Rauchsauna mit Birkenrute Das eigentliche Aroma der finnischen Sauna sind Rauch und Birkenduft. In der ursprünglichen Form der Savu- oder Rauchsauna heizt ein offener Holzofen ohne Schornstein den Raum: Der Rauch zieht durch die Sauna und entweicht durch Tür und Fenster. Ganze sieben Stunden dauert es, bis die Saunatemperatur von etwa 90 Grad erreicht ist. Dafür hält sich die wunderbar weiche Wärme der Rauchsauna allerdings auch bis lange in den nächsten Tag hinein. Während des Saunagangs gießt man mit einem speziellen Aufgusslöffel Wasser aus einem Holzeimer auf den Ofen zur Steigerung der Hitze und Luftfeuchtigkeit. Und wem es zu heiß wird, der erfrischt mit dem Wasser auch den eigenen Körper. Ein besonders prickelndes Erlebnis verschafft man sich oder seinem Gegenüber mit grünen Birkenzweigen: Ein blättriges Büschel wird zur Vorbereitung in Wasser getaucht und im Dampf über dem Ofen geschüttelt. Dann klopft man es sich auf die Haut: Das regt die Durchblutung an und macht auch noch großen Spaß! Natürlich sollte man dabei den Krafteinsatz der jeweiligen Schmerzempfindlichkeit anpassen, denn weh tun sollte diese Massage nicht. Und nach dem Schwitzen: ab ins Wasser. Im Sommer in den See, im Winter in den Schnee oder in ein Eisloch, wer sich traut.
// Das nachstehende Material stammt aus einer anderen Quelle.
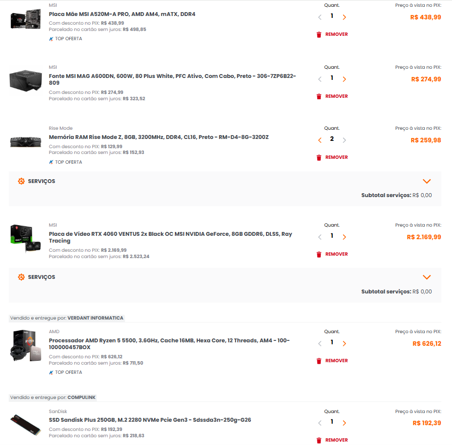Click trash icon for MSI MAG A600DN power supply
This screenshot has height=445, width=452.
coord(319,96)
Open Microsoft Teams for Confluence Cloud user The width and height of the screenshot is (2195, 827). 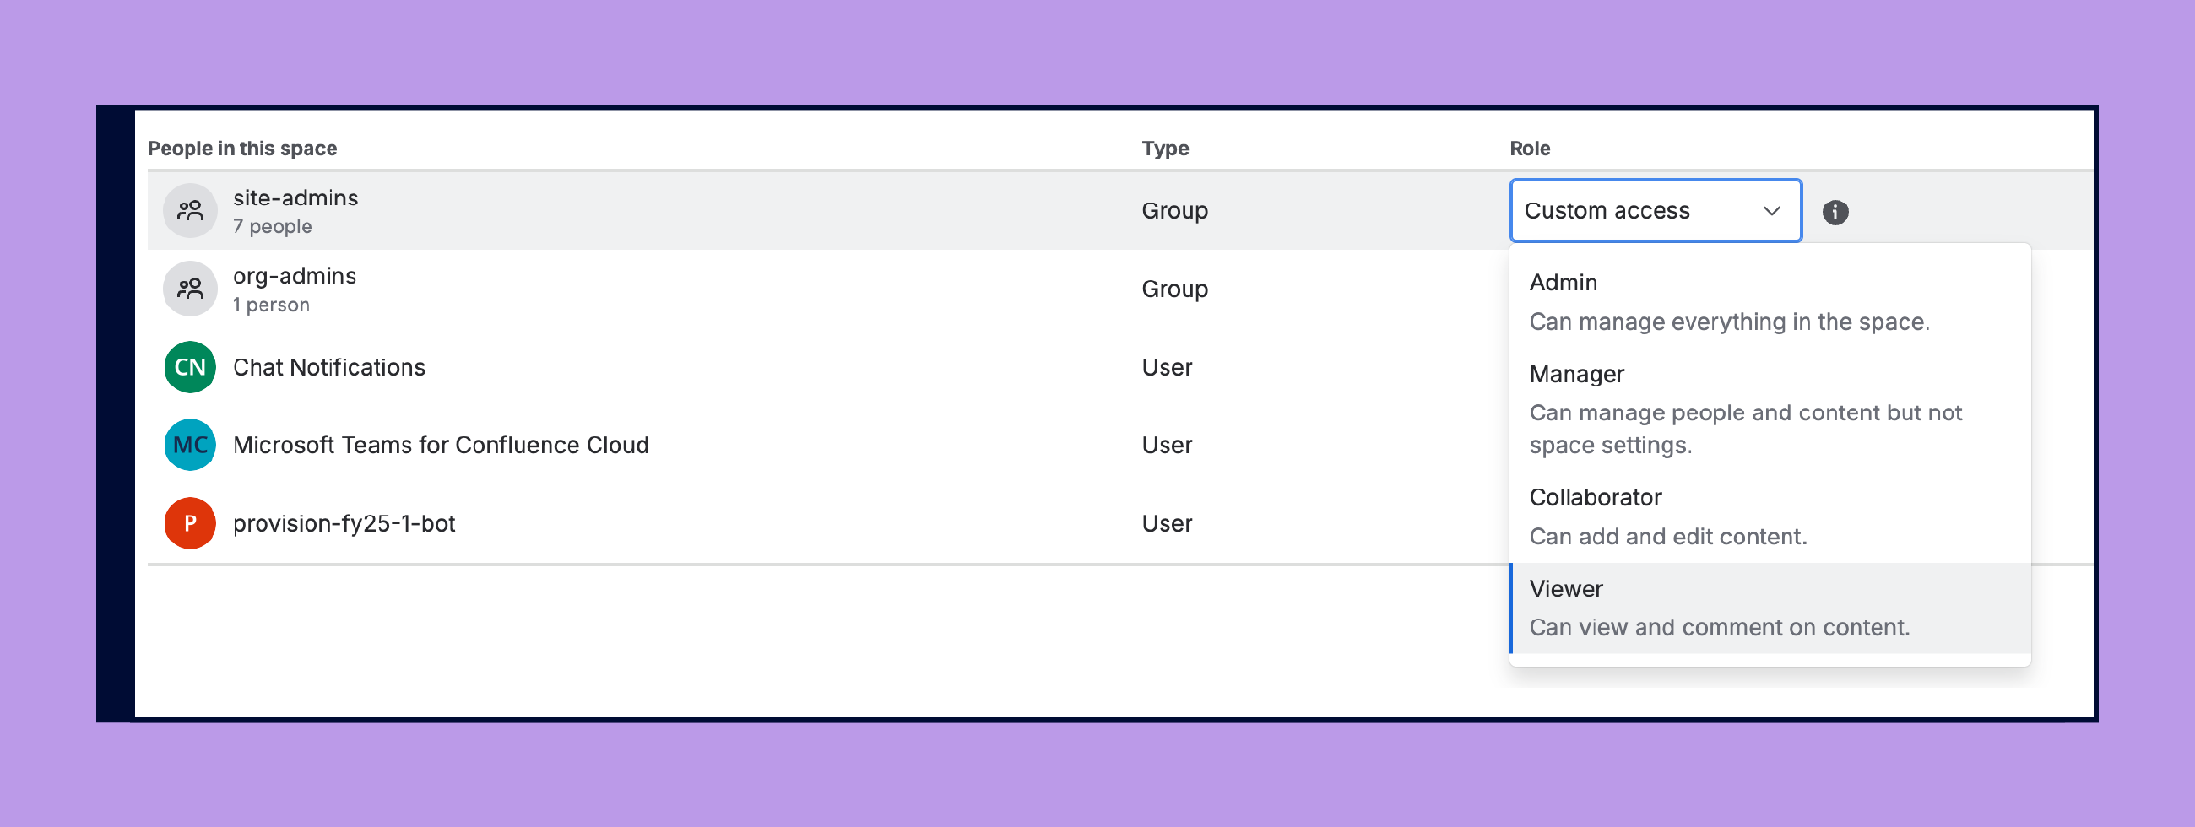tap(441, 445)
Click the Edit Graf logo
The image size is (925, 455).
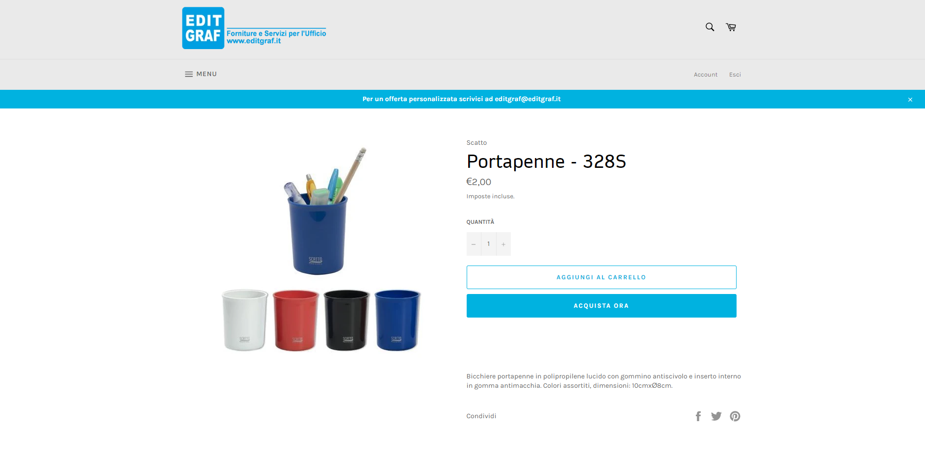pos(254,28)
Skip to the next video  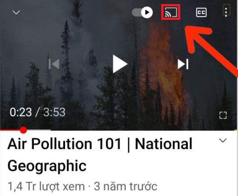pyautogui.click(x=183, y=64)
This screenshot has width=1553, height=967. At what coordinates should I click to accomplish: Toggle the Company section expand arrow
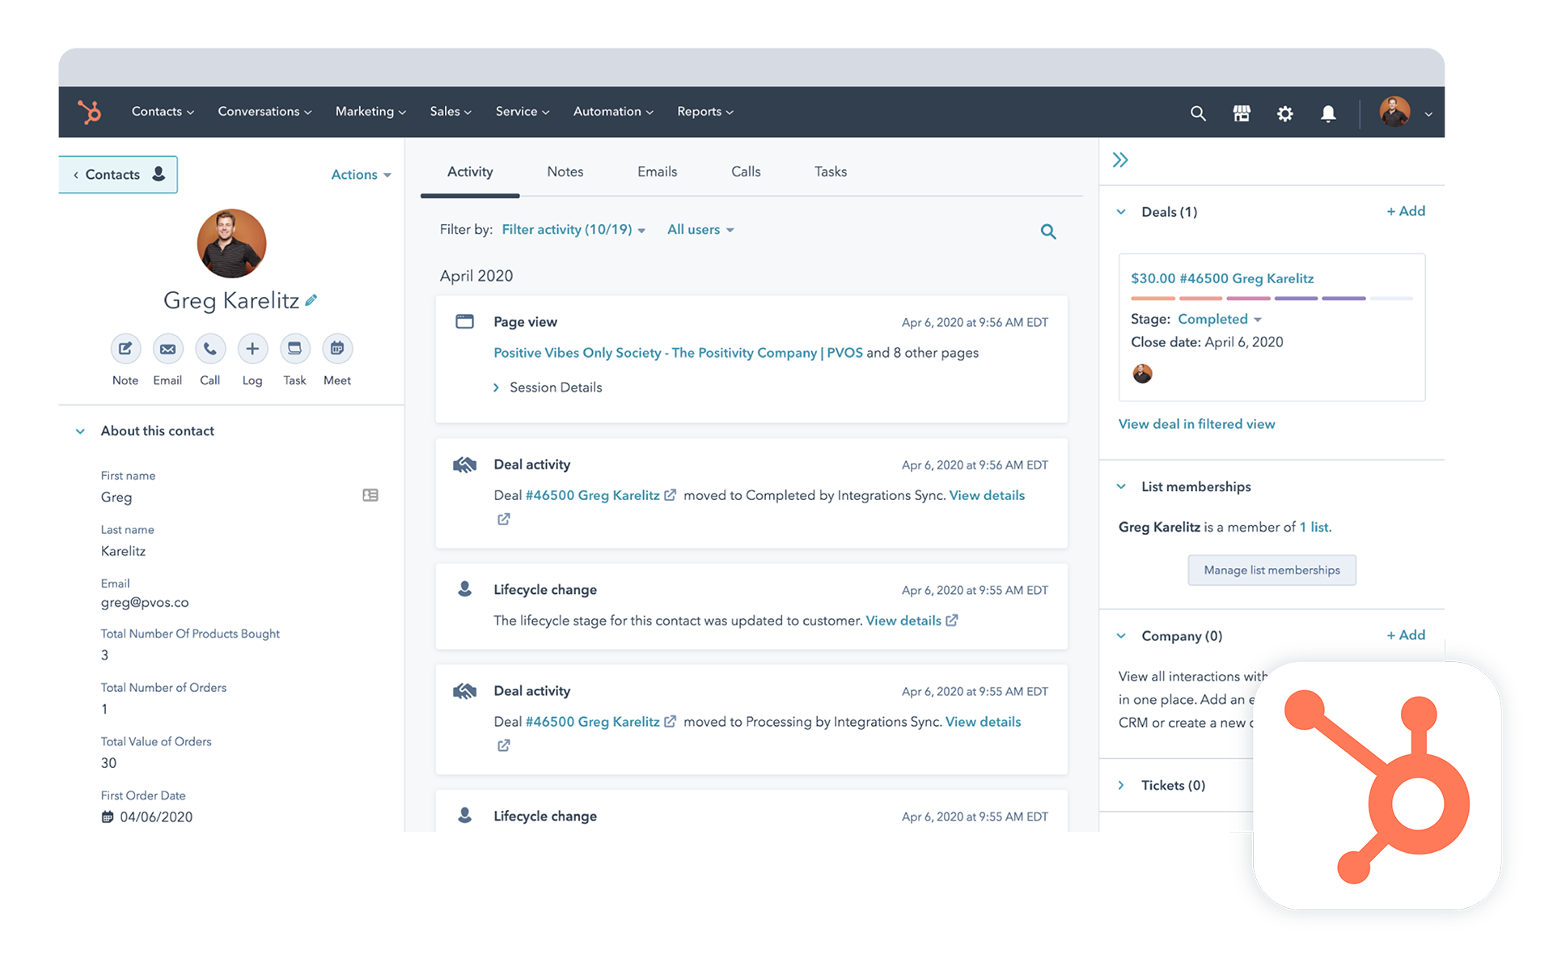[x=1120, y=635]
Abschalten und Askese Die rustikale Art des Badens hat inzwischen Konkurrenz bekommen. In der Wärme der Rauchsauna entspannt man heute auch in Finnland nur noch selten. Ab Mitte des 20. Jahrhunderts waren holzbeheizte Öfen mit Schornstein üblich, die den Rauch ins Freie leiteten. Am häufigsten findet man heute aber in den Städten die elektrisch beheizte Sauna praktisch, sauber und im Vergleich zum Original vielleicht ein wenig steril. Wer junge Birken in der Nähe stehen hat, kann die asketische Birkenzweigmethode auch in der modernen Sauna anwenden. Das ist in Finnland auch in öffentlichen Saunen erlaubt! Wirft man einen Blick auf die zahlreichen Varianten, zu denen sich das Saunabad nach seinem Export ins Ausland entwickelt hat, so stellt man fest: Die Finnen beschränken sich auf das Wesentliche. In schlichtem Ambiente, ohne zusätzliche Aromaöle oder Lichteffekte, hindert den Saunierenden höchstens ein interessantes Gespräch daran, in völlige Selbstvergessenheit zu versinken.

Regeln, Tipps und Tricks Die Regeln sind simpel und einleuchtend: so lange und so heiß, wie es bekommt. Meist saunt man bei 90 bis 100 Grad Raumtemperatur, doch es spricht auch nichts dagegen, sich mit 70 Grad zu begnügen. Wird es einem in der Sauna zu warm, so kann man sich zunächst mit kühlendem Wasser behelfen oder einfach eine Bank weiter nach unten rutschen. Insgesamt sollte man schlichtweg den eigenen Körpersignalen folgen, denn Saunen ist kein Wettstreit. Wem es reicht, der geht hinaus und sichert sich schon mal eine Erfrischung. Niemand legt in Finnland fest, wie lange man es in der Sauna aushalten muss oder wie oft.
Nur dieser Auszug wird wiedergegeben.